Unemployment across the Arab world 'at least 16 pct' after uprisings: Arab Labor Organization
Marwa Hussein, Wednesday 18 Apr 2012
The global economic crisis and political unrest have led the group to upwardly revise its unemployment estimates for the region, says an official at the opening of Cairo conference

Unemployment in the Arab World will be at least 16 per cent in the wake of last year's uprisings, according to a top official in the Arab Labor Organization (ALO).

Mohamed Sherif Dawood was speaking at the opening session of a two-day conference on labour issues that started in Cairo on Wednesday, titled 'Employment for Stability and Social and Economic Improvement in North Africa'.

"There are many reasons causing us to revise our previous estimates such as the economic crisis and social mobility. At the same time, the numbers entering the labour market each year continue to build," Dawood told Ahram Online.

In 2007, the ALO put the average unemployment rate across the Arab World at 14.5 per cent from a total population of some 340 million -- the highest worldwide on a regional basis.

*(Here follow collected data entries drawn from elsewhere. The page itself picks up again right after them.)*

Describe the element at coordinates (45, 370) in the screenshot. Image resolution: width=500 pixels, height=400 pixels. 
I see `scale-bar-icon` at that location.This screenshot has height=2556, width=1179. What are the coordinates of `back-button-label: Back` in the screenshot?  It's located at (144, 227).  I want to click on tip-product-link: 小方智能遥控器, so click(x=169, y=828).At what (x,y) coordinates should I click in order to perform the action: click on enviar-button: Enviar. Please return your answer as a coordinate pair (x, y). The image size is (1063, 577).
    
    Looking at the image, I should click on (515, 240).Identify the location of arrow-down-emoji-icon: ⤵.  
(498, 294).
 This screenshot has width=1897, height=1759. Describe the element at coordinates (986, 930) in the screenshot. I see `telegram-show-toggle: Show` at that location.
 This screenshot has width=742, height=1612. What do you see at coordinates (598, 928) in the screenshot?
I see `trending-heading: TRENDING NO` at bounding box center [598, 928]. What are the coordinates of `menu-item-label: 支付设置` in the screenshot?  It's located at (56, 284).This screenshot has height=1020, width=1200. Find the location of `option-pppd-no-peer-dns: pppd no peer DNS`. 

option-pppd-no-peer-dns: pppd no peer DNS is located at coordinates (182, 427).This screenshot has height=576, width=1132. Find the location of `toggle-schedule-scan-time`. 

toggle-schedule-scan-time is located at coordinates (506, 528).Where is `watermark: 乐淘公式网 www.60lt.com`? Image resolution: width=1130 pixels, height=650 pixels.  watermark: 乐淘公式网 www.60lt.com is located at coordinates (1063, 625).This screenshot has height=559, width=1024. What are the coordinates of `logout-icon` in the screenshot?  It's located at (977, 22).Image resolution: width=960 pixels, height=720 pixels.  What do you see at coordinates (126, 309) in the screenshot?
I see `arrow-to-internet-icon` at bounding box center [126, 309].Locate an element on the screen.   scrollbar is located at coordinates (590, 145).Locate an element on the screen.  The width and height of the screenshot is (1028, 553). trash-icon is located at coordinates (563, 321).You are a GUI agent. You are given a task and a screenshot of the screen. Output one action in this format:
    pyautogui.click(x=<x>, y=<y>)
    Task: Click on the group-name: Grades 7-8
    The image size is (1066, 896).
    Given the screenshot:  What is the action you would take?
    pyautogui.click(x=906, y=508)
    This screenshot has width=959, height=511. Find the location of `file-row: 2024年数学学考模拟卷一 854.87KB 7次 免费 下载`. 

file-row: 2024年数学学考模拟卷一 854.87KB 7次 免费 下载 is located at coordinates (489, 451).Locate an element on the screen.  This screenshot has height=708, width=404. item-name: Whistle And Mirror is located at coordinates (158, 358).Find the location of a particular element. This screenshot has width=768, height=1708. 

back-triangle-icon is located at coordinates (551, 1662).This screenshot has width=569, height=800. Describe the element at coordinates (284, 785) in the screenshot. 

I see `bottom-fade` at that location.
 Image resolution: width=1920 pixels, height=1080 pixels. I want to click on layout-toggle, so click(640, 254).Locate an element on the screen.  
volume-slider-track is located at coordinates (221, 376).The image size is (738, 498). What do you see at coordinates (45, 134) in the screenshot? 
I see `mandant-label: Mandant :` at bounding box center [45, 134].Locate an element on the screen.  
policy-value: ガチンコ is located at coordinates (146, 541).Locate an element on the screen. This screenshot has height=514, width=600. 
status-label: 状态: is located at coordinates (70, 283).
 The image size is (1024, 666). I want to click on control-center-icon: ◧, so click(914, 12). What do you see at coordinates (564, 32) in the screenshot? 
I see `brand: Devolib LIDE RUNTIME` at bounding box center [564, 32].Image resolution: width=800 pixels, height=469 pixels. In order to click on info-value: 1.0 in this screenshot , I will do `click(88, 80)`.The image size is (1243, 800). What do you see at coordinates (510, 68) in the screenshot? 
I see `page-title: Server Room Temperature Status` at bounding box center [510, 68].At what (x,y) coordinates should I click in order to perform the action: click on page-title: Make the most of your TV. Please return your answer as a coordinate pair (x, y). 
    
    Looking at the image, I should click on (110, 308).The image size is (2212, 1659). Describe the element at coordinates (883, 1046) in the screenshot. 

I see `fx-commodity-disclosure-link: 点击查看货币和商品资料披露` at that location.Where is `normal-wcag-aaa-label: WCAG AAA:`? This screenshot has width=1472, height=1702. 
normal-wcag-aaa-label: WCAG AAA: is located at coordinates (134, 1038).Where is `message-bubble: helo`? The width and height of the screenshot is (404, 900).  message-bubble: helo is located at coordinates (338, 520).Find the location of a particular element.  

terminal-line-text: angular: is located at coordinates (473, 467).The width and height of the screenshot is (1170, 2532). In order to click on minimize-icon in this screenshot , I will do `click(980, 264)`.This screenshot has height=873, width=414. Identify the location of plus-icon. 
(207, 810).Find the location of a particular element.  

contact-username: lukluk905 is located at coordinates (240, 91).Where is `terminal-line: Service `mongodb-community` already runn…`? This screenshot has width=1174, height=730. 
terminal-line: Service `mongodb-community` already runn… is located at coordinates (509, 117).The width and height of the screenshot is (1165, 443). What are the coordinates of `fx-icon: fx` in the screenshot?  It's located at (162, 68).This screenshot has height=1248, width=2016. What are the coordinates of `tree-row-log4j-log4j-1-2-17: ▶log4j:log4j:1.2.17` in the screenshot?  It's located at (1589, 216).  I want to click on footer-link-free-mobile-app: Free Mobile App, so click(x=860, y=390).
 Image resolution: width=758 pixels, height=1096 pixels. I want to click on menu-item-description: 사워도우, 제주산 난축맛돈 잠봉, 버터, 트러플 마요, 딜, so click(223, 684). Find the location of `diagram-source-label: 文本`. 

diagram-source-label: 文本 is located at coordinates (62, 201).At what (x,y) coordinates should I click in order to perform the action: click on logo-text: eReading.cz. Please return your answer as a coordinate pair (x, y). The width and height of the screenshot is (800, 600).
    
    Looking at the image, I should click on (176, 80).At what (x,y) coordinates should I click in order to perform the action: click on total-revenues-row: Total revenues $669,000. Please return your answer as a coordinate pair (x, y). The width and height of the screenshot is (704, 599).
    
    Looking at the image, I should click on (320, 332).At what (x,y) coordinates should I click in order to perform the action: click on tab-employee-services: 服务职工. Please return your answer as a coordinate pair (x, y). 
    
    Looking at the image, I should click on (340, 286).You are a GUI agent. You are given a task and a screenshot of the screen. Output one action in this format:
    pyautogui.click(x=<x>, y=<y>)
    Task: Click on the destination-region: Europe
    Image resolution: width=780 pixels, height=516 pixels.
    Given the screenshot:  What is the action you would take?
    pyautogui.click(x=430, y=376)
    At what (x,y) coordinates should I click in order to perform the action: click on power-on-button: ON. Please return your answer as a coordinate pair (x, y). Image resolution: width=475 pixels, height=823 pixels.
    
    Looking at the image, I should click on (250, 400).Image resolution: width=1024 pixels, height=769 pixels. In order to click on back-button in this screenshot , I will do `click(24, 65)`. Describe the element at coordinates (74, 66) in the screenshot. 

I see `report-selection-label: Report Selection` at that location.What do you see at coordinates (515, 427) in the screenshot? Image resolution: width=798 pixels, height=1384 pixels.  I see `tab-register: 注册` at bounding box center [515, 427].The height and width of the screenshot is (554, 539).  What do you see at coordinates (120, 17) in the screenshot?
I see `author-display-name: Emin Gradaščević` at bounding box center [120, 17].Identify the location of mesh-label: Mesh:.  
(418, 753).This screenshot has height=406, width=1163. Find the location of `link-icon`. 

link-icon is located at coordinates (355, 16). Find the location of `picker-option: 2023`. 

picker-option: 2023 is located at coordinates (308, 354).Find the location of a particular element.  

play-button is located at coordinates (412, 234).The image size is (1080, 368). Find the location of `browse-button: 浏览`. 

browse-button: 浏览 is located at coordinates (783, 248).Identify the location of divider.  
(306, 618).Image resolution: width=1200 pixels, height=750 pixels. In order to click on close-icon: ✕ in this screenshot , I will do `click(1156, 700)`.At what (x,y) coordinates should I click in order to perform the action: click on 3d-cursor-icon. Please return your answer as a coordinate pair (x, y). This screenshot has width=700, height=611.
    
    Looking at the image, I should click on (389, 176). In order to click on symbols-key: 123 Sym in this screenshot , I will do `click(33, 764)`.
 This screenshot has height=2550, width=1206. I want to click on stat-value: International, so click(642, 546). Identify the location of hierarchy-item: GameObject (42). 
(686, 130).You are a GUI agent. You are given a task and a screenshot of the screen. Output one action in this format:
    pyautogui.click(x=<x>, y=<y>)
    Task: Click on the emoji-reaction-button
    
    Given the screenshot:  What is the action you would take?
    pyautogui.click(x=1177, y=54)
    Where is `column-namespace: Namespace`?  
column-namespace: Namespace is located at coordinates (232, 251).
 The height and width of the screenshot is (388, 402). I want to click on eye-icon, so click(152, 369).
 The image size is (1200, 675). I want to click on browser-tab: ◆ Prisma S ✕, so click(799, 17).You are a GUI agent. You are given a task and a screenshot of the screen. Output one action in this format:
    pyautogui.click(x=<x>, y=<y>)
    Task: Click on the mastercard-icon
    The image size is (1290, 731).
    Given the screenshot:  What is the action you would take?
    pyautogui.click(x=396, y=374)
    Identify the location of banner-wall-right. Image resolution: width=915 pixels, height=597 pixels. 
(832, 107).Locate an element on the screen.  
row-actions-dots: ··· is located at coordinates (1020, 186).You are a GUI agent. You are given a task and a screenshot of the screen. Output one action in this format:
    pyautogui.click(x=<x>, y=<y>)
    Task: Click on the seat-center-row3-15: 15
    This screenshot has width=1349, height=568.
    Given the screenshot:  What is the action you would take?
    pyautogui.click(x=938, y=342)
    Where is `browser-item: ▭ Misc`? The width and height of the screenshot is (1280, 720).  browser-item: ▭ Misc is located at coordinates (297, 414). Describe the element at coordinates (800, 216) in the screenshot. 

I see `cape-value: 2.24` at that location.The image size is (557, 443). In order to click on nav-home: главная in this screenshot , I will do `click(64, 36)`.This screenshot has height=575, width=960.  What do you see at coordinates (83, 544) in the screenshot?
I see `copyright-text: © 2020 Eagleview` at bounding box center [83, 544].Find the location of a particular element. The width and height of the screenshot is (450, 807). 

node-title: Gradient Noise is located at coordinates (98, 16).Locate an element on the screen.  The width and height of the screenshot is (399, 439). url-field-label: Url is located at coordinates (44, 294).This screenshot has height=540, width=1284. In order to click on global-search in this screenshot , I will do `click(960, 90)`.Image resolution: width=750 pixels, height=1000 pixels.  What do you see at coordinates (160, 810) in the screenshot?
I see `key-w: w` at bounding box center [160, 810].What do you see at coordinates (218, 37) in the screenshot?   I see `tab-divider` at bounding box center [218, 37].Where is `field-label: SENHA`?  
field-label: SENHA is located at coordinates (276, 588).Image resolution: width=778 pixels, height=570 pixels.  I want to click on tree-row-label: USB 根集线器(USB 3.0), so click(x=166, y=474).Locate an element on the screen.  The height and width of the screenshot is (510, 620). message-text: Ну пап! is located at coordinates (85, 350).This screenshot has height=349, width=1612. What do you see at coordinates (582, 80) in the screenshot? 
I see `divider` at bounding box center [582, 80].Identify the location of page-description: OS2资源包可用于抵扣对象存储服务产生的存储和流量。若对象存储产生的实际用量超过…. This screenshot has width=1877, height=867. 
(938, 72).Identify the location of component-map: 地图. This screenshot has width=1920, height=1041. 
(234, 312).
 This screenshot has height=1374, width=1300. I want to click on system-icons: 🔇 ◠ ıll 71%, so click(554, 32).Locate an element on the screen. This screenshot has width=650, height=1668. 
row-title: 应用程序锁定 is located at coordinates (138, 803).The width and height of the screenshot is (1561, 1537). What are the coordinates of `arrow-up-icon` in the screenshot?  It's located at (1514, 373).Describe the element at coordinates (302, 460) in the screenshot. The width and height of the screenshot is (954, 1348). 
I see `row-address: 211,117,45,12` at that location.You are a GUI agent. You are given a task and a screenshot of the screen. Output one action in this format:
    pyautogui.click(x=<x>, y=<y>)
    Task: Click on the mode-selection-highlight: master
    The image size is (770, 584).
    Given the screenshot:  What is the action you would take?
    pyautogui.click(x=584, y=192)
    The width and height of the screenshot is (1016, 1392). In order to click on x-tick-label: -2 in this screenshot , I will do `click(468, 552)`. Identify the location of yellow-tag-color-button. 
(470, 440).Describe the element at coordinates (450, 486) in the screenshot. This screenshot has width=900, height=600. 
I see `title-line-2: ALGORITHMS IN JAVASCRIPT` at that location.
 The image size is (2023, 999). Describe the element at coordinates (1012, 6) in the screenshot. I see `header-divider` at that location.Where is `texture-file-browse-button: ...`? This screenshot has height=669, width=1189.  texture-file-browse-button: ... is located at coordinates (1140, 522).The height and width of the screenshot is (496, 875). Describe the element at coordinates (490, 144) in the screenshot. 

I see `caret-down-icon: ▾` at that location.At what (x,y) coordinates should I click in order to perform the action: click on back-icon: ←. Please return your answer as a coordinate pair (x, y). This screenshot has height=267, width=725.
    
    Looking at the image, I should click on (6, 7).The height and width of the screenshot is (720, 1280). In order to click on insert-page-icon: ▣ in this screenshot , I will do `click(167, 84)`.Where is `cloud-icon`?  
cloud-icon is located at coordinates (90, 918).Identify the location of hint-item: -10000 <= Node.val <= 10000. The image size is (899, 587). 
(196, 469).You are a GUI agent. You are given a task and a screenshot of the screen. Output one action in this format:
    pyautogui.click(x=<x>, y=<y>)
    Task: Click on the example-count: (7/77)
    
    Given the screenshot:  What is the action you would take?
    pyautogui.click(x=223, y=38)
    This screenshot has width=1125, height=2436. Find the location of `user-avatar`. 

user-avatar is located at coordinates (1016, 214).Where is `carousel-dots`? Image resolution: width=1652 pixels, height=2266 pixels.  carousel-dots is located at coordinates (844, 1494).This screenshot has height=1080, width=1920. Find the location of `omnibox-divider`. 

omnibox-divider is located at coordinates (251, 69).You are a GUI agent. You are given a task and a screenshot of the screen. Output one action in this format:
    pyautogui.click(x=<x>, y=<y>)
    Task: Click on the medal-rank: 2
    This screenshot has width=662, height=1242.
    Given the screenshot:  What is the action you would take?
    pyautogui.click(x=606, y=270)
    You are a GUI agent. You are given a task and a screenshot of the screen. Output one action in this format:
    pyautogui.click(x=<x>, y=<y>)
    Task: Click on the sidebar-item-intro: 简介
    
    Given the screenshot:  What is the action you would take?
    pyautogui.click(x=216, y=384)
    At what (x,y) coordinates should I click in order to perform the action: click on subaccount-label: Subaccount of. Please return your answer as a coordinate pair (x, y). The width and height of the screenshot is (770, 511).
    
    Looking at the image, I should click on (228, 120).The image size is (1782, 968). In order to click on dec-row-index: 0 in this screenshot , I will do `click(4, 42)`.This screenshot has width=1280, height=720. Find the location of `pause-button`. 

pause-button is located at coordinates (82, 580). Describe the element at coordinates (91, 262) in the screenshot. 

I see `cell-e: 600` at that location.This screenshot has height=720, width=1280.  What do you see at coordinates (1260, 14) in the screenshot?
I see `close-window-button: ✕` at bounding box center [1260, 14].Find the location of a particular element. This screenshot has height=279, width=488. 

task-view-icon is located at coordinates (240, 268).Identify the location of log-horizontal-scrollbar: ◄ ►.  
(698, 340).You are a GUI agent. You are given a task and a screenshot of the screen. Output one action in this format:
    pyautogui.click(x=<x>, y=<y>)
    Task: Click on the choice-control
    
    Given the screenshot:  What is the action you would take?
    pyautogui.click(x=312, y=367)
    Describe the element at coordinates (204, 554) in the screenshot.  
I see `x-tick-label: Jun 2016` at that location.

"The Arab countries are still keeping the highest unemployment rate," Dawood said in his opening remarks.

The highest rates are in extremely poor countries or others suffering from chronic political unrest like Djibouti, Palestine, Yemen and Iraq, Dawood said.

The lowest rates, meanwhile, are in Arab Gulf countries, including big oil producers like Kuwait and Qatar.

Speaking to Ahram Online, Dawood put at 18 to 20 million the number of jobless people of working age across the Arab World.

He added that Algeria is the Arab country which has shown the biggest improvement in terms of reducing its level of unemployment over the last few years.

Unemployment there now stands at 14 per cent, against 28 per cent five years ago.

"They established many developmental projects and successful training programmes. They built a lot of factories, developed their gas industries among other things," Dawood explained, adding that a lot of work still needs to be done.

In his speech Dawood also said that the Arab world's social uprisings were not a surprise for the ALO considering the extreme poverty, high unemployment rates and lack of freedoms in the region.